Corte permitido – O achado mais importante do estudo, até agora, diz respeito às consequências do método usado por lá, de desmatar áreas pequenas e, depois de um tempo de plantio, deixar regenerar a floresta. “Existe uma noção de que a derrubada e a queima sejam procedimentos maléficos”, explica Fatima. Mas sua equipe descobriu que, associados à conservação de grandes áreas de floresta, pequenos trechos desmatados se regeneram bem como capoeiras, uma forma de floresta imatura. E que o solo das capoeiras logo readquire características e riqueza biológica semelhantes às das florestas. “As comunidades ali fazem isso há centenas de anos, e funciona”, conta. E contrasta: “Desmatar grandes áreas, como se faz no Acre, em Rondônia e no Pará, é maléfico mesmo”.
Esse foi o tema do doutorado de Ederson Jesus, orientado por Fatima, que recebeu menção honrosa pela Coordenação de Aperfeiçoamento de Pessoal de Nível Superior, a Capes. Ele mostrou que mudanças no uso do solo alteram a estrutura das comunidades bacterianas, mas quando a capoeira cresce essas comunidades voltam a ser semelhantes às que se veem em florestas primárias.

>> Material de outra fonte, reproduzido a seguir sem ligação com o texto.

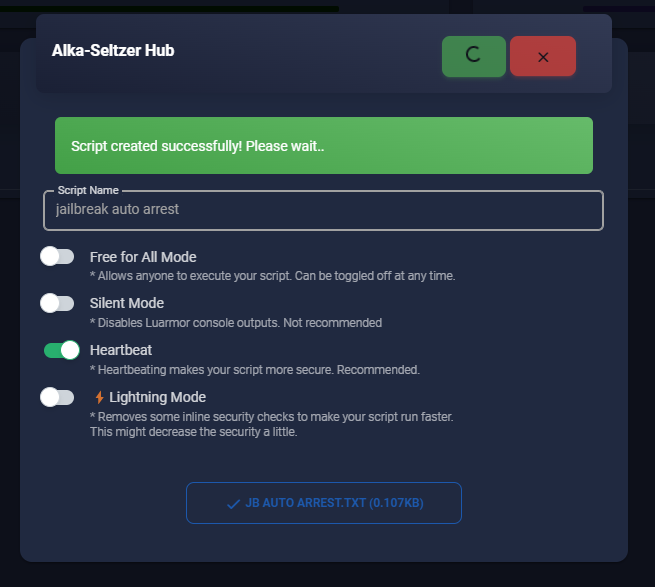This screenshot has width=655, height=587.
Task: Click the Lightning Mode label text
Action: (157, 397)
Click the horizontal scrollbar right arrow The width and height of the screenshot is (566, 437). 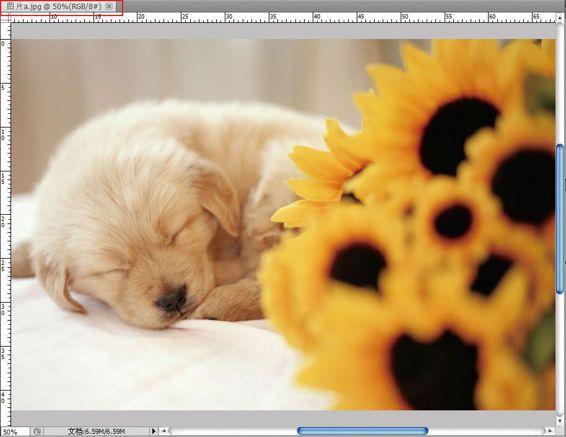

Segundo artigo de 2009 no ISME Journal, essas alterações nas comunidades bacterianas estão ligadas às propriedades químicas do solo, sobretudo a acidez e a concentração de nutrientes. Concluir que as técnicas de plantio usadas nessas comunidades não bastam para perder a diversidade de bactérias é essencial, porque esses organismos microscópicos são indissociáveis das propriedades do solo e ajudam a manter um fluxo de nutrientes adequado.